WHAT YOU SHOULD DO: What you return should be each line of the data containing the string "Given".

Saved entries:
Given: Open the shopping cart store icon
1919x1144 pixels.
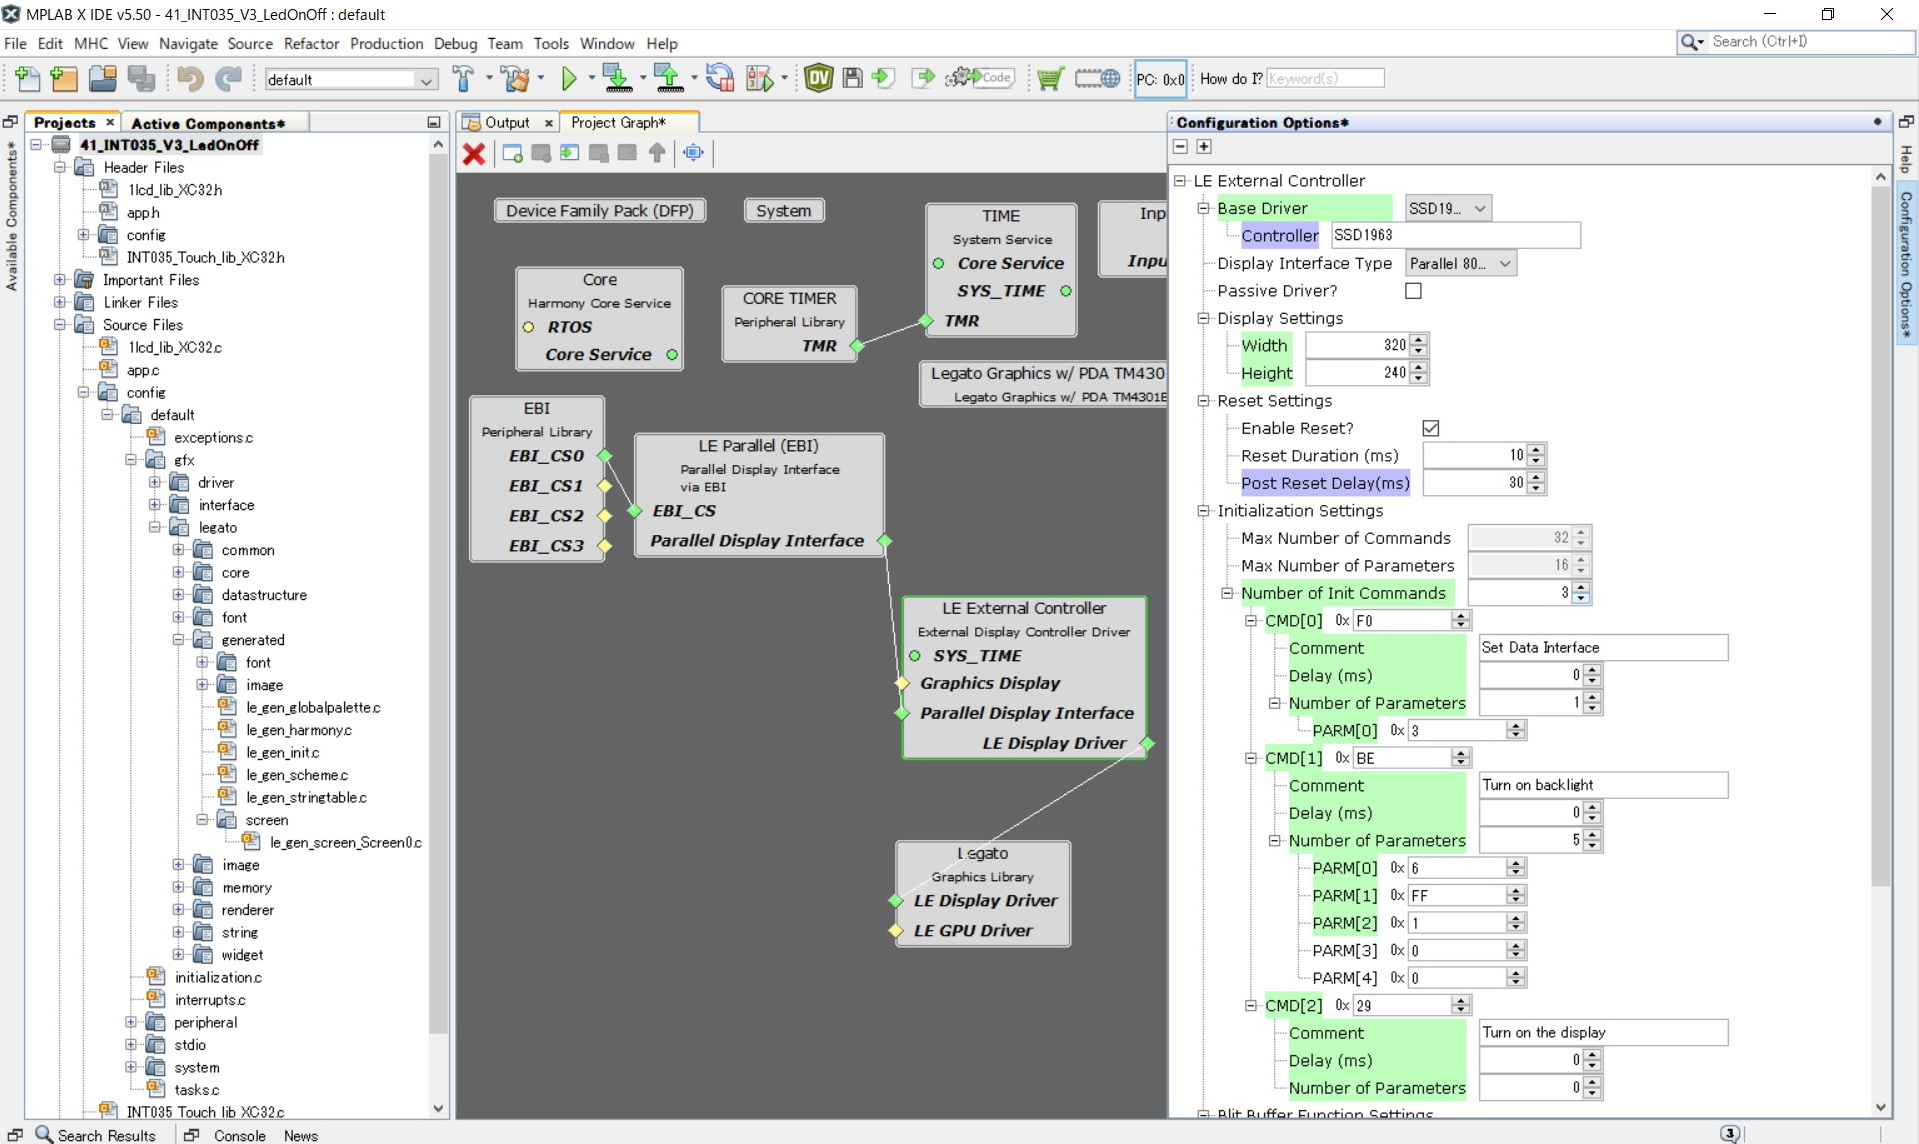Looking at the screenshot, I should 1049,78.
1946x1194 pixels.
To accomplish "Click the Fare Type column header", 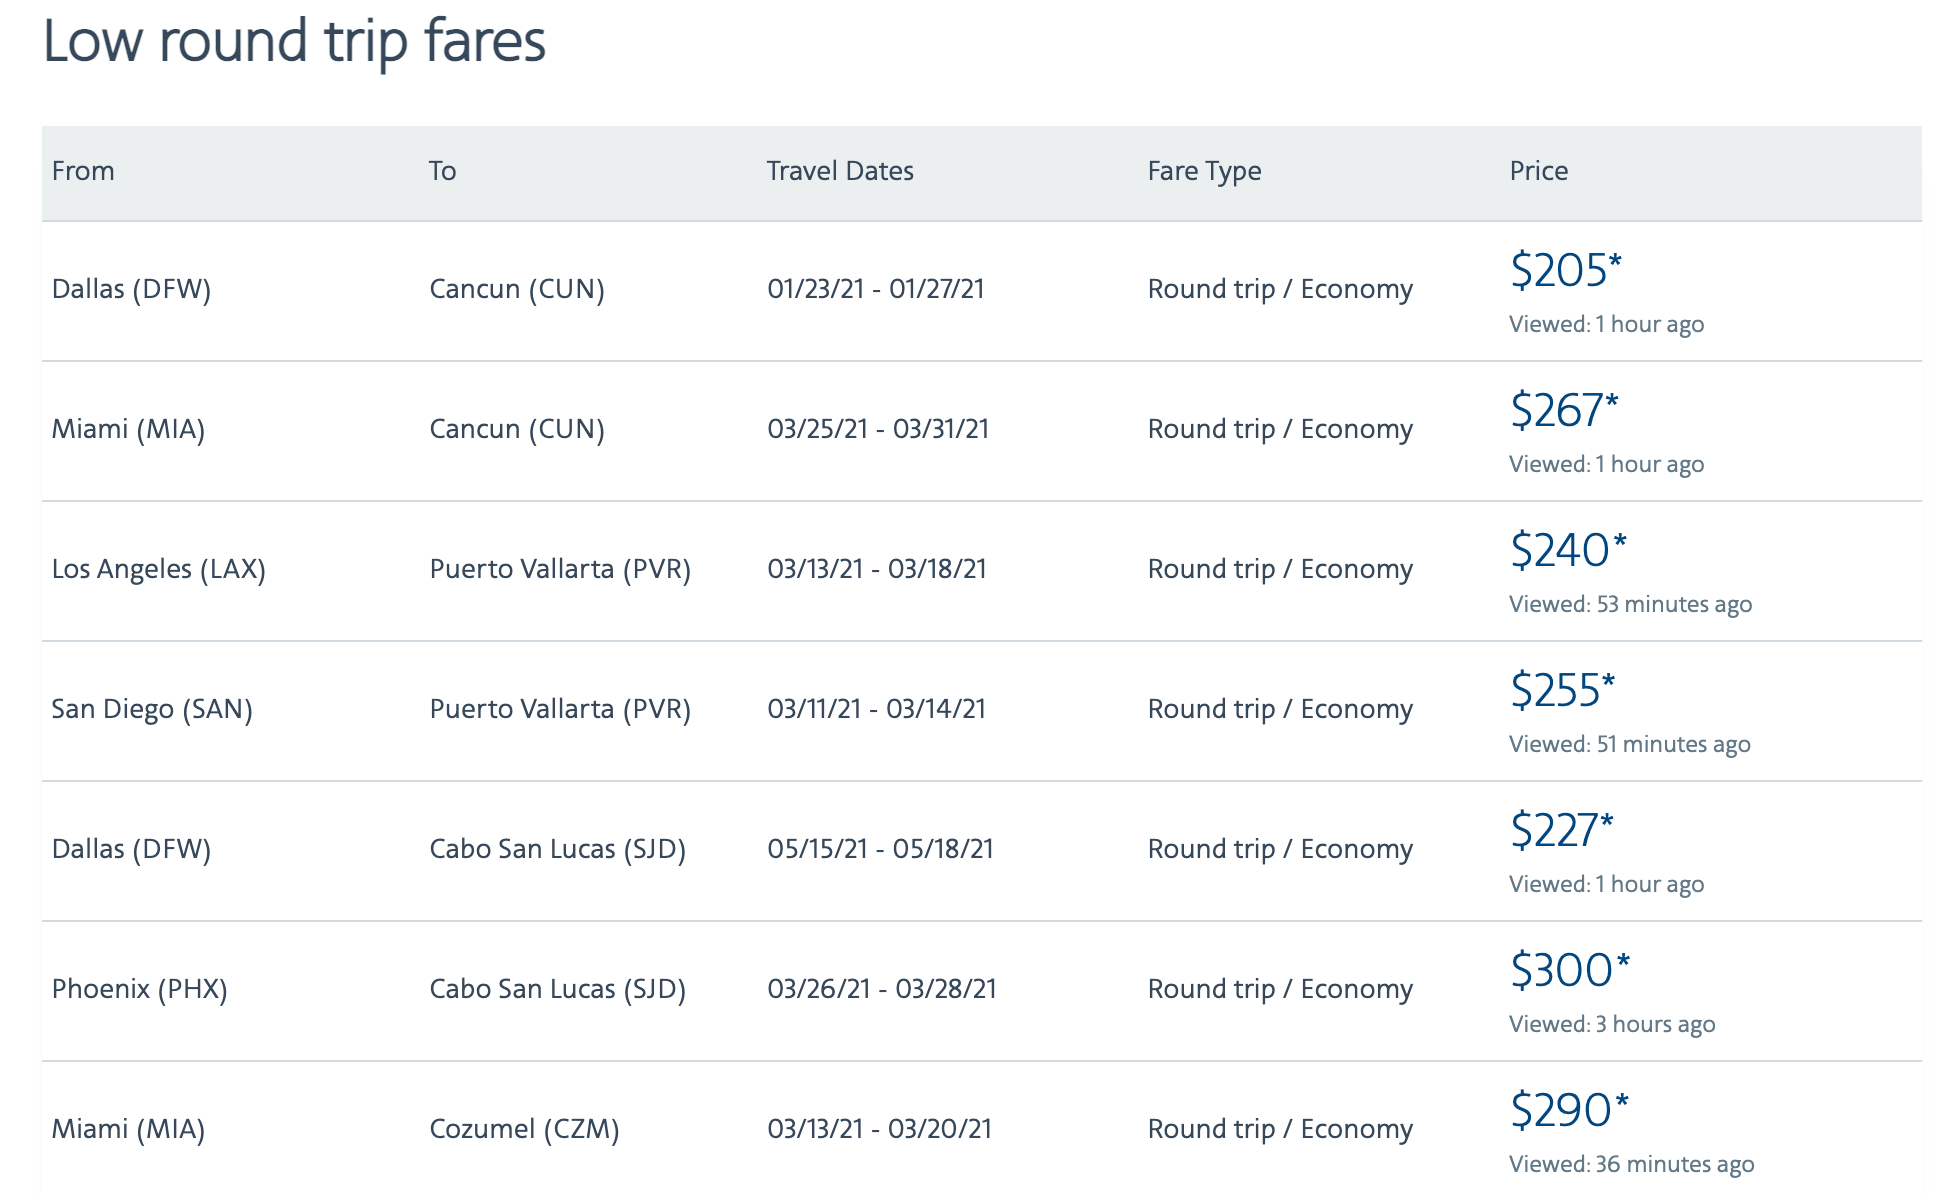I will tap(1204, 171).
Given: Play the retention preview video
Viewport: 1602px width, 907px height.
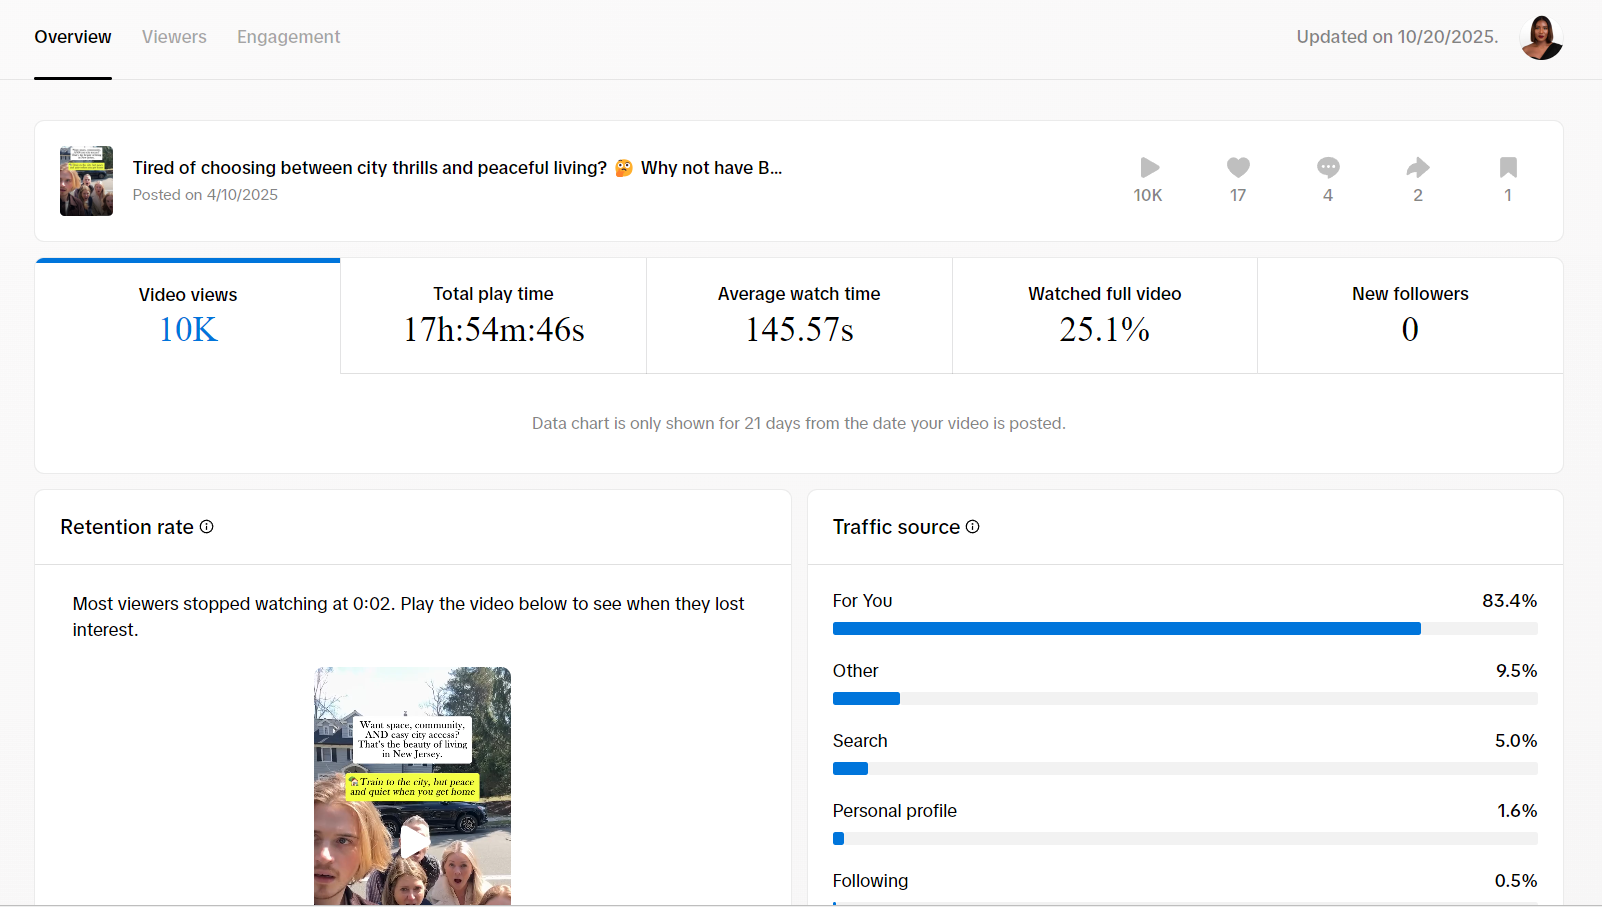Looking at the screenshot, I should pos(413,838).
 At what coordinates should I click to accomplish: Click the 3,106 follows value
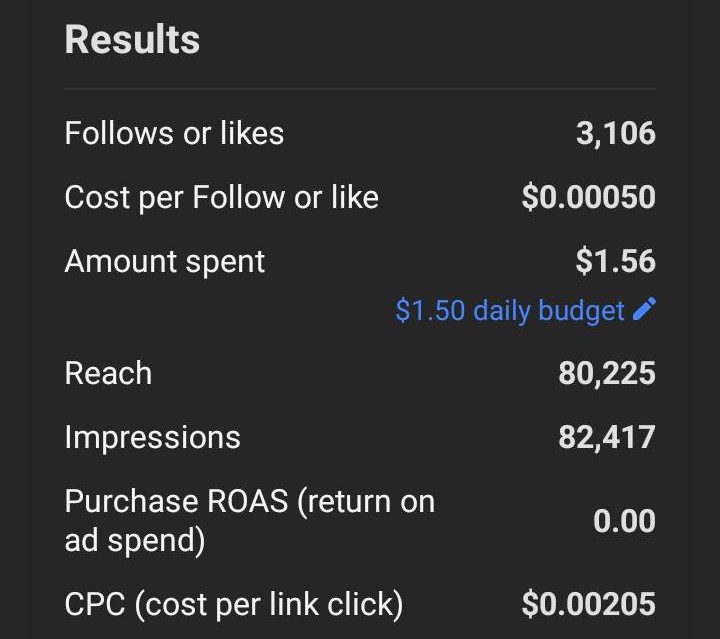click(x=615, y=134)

RESULT OF THE TASK:
Given: Open the shopping cart store icon
Given: Play the retention preview video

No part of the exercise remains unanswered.